══ Records for the task
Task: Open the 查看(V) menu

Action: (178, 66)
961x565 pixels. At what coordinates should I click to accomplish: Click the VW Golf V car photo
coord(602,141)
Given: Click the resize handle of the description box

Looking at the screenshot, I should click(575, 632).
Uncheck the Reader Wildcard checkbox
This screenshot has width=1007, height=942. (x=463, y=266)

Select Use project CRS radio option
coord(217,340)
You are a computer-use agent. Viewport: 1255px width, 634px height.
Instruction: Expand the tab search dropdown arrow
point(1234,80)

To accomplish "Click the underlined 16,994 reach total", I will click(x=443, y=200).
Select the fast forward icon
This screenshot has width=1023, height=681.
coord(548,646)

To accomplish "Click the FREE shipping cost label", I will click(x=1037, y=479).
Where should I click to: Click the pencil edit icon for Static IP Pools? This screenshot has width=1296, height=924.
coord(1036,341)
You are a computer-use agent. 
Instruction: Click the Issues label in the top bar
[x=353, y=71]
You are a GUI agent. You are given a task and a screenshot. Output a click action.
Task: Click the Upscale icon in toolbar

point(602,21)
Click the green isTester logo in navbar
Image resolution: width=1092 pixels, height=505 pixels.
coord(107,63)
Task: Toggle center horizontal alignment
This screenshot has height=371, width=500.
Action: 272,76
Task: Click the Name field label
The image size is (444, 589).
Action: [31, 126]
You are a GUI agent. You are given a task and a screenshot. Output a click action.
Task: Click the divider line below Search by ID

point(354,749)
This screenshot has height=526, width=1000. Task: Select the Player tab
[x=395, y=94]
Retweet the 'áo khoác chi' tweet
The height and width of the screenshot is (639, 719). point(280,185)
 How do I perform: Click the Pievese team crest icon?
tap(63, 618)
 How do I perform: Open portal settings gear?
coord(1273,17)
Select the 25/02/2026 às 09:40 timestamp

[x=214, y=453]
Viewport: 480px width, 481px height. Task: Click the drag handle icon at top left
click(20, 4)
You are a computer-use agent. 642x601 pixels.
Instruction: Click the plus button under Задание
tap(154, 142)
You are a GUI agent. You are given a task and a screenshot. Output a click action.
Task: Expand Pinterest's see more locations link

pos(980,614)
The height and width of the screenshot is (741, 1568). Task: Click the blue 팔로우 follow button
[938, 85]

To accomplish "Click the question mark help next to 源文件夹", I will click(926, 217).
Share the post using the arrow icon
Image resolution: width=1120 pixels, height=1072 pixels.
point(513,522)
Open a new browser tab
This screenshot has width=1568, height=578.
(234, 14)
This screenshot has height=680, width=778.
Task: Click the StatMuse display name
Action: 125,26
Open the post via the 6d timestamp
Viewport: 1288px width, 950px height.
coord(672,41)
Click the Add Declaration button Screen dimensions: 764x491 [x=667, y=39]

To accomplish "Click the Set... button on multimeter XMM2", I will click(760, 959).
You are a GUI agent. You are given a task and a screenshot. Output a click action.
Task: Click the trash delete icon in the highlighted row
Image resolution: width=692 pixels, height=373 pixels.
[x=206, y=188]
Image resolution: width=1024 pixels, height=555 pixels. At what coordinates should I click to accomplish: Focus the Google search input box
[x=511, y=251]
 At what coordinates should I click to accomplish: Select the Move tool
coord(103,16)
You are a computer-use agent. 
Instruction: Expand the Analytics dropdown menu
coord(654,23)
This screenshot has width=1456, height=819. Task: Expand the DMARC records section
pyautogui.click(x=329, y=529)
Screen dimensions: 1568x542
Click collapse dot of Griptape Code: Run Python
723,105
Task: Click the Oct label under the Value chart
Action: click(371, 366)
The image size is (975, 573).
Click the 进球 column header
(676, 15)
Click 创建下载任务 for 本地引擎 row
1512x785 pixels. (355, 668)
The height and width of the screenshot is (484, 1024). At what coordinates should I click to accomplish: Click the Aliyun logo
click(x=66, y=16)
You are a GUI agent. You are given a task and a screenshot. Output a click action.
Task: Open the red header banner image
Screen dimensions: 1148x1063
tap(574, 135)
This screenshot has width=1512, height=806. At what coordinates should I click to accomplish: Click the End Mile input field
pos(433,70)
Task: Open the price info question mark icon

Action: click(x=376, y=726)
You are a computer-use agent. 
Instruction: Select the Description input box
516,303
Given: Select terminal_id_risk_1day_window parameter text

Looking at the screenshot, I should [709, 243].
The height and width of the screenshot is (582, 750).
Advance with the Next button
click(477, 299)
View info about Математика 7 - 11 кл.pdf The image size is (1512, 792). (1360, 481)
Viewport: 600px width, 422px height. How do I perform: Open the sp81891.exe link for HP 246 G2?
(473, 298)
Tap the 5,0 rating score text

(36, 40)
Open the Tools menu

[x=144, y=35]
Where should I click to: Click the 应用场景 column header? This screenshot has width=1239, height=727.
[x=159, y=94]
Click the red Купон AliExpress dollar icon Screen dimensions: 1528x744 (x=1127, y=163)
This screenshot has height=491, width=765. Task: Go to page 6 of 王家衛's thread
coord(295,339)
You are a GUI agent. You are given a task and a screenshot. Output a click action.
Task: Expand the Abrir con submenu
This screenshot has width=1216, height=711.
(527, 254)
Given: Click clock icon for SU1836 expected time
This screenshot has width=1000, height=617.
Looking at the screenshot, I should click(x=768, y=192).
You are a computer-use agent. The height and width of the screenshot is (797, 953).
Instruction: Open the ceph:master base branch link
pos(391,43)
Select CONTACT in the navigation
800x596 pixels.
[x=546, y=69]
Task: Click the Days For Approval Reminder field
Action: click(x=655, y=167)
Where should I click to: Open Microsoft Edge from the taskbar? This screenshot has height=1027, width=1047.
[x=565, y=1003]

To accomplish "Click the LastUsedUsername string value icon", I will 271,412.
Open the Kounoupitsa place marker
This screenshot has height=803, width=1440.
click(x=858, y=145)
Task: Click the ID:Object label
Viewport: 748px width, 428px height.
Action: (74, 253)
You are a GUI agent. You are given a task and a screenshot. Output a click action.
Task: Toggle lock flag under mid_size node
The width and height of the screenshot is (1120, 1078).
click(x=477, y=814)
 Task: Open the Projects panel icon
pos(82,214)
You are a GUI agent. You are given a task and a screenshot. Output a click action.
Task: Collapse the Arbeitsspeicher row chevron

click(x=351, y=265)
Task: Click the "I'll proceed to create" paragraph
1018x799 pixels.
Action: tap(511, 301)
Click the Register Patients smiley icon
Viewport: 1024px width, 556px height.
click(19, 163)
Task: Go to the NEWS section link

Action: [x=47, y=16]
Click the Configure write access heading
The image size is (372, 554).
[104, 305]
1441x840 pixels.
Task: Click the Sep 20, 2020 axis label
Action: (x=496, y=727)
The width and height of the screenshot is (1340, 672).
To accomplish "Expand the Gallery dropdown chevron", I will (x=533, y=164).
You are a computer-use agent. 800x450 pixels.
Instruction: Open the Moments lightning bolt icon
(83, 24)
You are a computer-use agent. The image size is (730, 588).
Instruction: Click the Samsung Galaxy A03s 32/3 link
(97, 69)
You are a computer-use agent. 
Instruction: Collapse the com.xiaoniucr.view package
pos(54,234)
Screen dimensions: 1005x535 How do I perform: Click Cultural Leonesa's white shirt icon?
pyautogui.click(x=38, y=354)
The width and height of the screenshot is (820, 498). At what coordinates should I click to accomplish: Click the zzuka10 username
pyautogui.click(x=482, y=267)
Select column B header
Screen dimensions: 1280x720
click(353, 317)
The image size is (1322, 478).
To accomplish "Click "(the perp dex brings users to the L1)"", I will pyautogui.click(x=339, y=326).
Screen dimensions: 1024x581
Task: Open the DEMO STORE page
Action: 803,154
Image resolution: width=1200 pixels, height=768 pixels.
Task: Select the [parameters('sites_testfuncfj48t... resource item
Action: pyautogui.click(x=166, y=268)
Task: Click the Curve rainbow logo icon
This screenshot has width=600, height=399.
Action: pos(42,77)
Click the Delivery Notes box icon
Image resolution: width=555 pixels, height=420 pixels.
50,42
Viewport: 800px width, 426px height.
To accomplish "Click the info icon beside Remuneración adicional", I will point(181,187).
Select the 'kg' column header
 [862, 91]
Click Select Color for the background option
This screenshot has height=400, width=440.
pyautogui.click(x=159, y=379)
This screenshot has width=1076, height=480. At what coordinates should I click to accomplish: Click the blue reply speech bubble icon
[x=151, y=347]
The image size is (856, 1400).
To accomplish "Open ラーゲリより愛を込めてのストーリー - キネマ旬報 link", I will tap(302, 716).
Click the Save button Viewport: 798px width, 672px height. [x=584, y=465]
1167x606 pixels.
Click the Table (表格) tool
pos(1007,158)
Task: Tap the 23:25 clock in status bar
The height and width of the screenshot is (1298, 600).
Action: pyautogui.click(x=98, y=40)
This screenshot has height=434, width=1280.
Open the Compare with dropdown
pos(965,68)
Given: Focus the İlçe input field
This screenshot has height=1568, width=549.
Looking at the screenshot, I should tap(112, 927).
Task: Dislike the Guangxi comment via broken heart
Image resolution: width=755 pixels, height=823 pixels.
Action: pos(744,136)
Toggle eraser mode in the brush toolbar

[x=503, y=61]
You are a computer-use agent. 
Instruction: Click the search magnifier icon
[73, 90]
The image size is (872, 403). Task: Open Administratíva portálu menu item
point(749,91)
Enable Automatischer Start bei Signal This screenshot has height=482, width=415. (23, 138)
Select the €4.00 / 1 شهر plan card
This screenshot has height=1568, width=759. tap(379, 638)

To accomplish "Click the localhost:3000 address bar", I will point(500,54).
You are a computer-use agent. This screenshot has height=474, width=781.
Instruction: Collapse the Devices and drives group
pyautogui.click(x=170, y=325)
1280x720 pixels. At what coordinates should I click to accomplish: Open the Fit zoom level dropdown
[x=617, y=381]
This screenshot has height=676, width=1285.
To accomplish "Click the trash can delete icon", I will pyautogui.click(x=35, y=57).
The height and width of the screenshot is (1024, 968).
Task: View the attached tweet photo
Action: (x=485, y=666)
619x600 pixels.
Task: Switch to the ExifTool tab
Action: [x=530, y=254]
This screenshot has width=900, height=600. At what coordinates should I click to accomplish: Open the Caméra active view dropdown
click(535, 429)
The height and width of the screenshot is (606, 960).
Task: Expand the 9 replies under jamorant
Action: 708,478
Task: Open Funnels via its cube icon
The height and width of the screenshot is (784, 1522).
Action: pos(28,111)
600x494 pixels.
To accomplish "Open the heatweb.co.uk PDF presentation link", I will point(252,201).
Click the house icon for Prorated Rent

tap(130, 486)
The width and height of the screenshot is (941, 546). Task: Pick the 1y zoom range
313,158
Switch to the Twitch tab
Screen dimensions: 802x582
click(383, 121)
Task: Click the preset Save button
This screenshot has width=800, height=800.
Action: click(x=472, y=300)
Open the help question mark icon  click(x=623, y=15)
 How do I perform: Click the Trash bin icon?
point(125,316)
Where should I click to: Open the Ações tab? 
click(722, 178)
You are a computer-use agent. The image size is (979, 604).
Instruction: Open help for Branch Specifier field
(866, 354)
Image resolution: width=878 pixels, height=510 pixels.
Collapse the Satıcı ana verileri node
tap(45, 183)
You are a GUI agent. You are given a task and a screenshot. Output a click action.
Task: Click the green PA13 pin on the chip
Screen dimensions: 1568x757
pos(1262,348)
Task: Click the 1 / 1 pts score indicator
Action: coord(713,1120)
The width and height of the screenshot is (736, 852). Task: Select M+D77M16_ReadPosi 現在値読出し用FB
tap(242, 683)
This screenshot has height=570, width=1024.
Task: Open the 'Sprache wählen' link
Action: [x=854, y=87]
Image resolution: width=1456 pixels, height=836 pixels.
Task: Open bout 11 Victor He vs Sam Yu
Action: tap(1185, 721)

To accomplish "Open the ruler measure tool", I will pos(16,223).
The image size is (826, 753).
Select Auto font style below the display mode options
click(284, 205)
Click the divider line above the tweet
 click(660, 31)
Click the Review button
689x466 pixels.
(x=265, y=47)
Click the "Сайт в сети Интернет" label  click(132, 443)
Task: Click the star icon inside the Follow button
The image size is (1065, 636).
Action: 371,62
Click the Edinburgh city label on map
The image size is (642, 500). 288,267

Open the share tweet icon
════
▶ _Work item_
When you reach the line with "Click the 进球 column header" in the records above, start writing out lines exactly, and stop once the line with "Open the Kounoupitsa place marker" has been written; include nothing else.

▶ _Reply to the task_
Click the 进球 column header
(676, 15)
Click 创建下载任务 for 本地引擎 row
1512x785 pixels. (355, 668)
The height and width of the screenshot is (484, 1024). At what coordinates should I click to accomplish: Click the Aliyun logo
click(x=66, y=16)
You are a GUI agent. You are given a task and a screenshot. Output a click action.
Task: Open the red header banner image
Screen dimensions: 1148x1063
tap(574, 135)
This screenshot has width=1512, height=806. At what coordinates should I click to accomplish: Click the End Mile input field
pos(433,70)
Task: Open the price info question mark icon

Action: click(x=376, y=726)
You are a computer-use agent. 
Instruction: Select the Description input box
516,303
Given: Select terminal_id_risk_1day_window parameter text

Looking at the screenshot, I should [709, 243].
The height and width of the screenshot is (582, 750).
Advance with the Next button
click(477, 299)
View info about Математика 7 - 11 кл.pdf The image size is (1512, 792). (1360, 481)
Viewport: 600px width, 422px height. How do I perform: Open the sp81891.exe link for HP 246 G2?
(473, 298)
Tap the 5,0 rating score text

(36, 40)
Open the Tools menu

[x=144, y=35]
Where should I click to: Click the 应用场景 column header? This screenshot has width=1239, height=727.
[x=159, y=94]
Click the red Купон AliExpress dollar icon Screen dimensions: 1528x744 (x=1127, y=163)
This screenshot has height=491, width=765. Task: Go to page 6 of 王家衛's thread
coord(295,339)
You are a GUI agent. You are given a task and a screenshot. Output a click action.
Task: Expand the Abrir con submenu
This screenshot has width=1216, height=711.
(527, 254)
Given: Click clock icon for SU1836 expected time
This screenshot has width=1000, height=617.
Looking at the screenshot, I should click(x=768, y=192).
You are a computer-use agent. The height and width of the screenshot is (797, 953).
Instruction: Open the ceph:master base branch link
pos(391,43)
Select CONTACT in the navigation
800x596 pixels.
[x=546, y=69]
Task: Click the Days For Approval Reminder field
Action: click(x=655, y=167)
Where should I click to: Open Microsoft Edge from the taskbar? This screenshot has height=1027, width=1047.
[x=565, y=1003]

To accomplish "Click the LastUsedUsername string value icon", I will 271,412.
Open the Kounoupitsa place marker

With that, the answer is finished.